Filippesi 2,12-18

12 Quindi, miei cari, obbedendo come sempre, non solo come quando ero presente, ma molto più ora che sono lontano, attendete alla vostra salvezza con timore e tremore. 13 È Dio infatti che suscita in voi il volere e l'operare secondo i suoi benevoli disegni. 14 Fate tutto senza mormorazioni e senza critiche, 15 perché siate irreprensibili e semplici, figli di Dio immacolati in mezzo a una generazione perversa e degenere, nella quale dovete splendere come astri nel mondo, 16 tenendo alta la parola di vita. Allora nel giorno di Cristo, io potrò vantarmi di non aver corso invano né invano faticato. 17 E anche se il mio sangue deve essere versato in libagione sul sacrificio e sull'offerta della vostra fede, sono contento, e ne godo con tutti voi. 18 Allo stesso modo anche voi godetene e rallegratevi con me.

San Paolo ci chiede di preoccuparci solo della nostra salvezza e di farlo vivendo nell'obbedienza, sempre.

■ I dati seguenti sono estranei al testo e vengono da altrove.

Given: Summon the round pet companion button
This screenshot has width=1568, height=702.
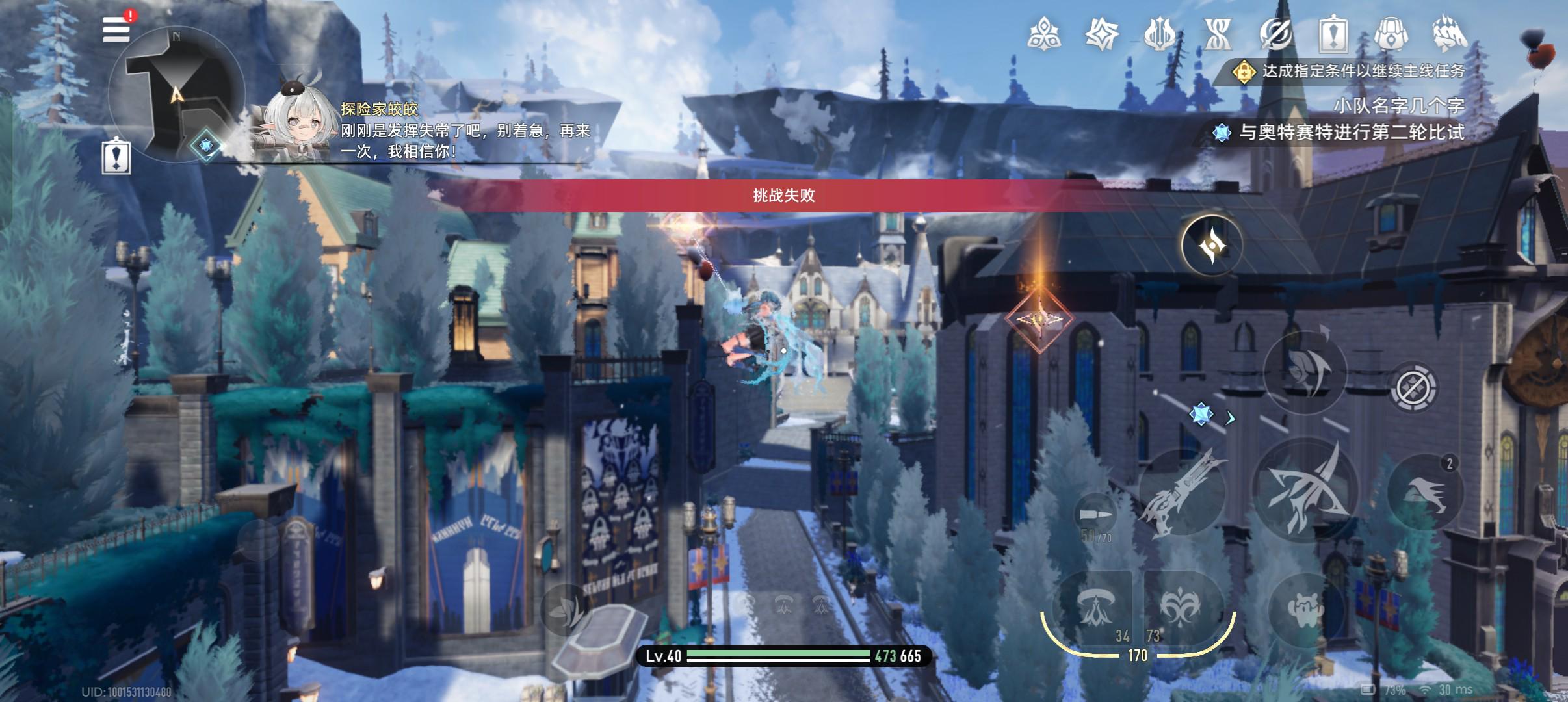Looking at the screenshot, I should pos(1305,610).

Quando Paolo, che era direttore spirituale della comunità dei Filippesi, parlava loro, essi facevano bene ad ascoltarlo; ora che si trova lontano e scrive loro una lettera che farà parte delle Sacre Scritture, della Parola di Dio, quanto più i Filippesi e noi tutti siamo tenuti a obbedire a quella Parola!

"È Dio infatti che suscita in voi il volere e l'operare": è Dio che mette i desideri nel nostro cuore. Quando stiamo desiderando qualcosa di buono e per la gloria di Dio, nonché per la nostra stessa felicità, non ci facciamo fregare da nessuno! Perseguiamo i nostri desideri che sono desideri di Dio prima che nostri!

"Non mormoriamo", cioè non parliamo alle spalle di nessuno, diciamo le cose apertamente. "Non critichiamo" per il gusto di criticare e metterci in mostra. "Risplendiamo come astri nel mondo": non siamo di questa terra e si deve vedere bene anche a chi ci vede da lontano. Deve apparire ai suoi occhi un puntino luminoso in mezzo al grigiume e all'oscurità del mondo. 

Quando il mondo sarà così, come un cielo stellato, dove le stelle sono i cristiani che splendono, allora san Paolo sarà felice e contento. Ci dice che pur di vedere quel giorno e di vederlo presto, vorrebbe sopportare ogni dolore e sopportarlo con gioia, come fece Gesù; vorrebbe anche offrire la sua vita e il suo sangue per la nostra salvezza, come fece Gesù. 

Le ultime parole non sono di sangue, perché la morte non è l'ultima parola e neanche la penultima. San Paolo ci lascia con parole di gioia, allegria e comunione con i santi di Dio: "anche voi godetene e rallegratevi con me", perché che cosa rimarrà di questo mondo e di tutte le sofferenze patite sulla terra? Nulla. Rimarrà solo la beatitudine eterna e l'amore di Dio.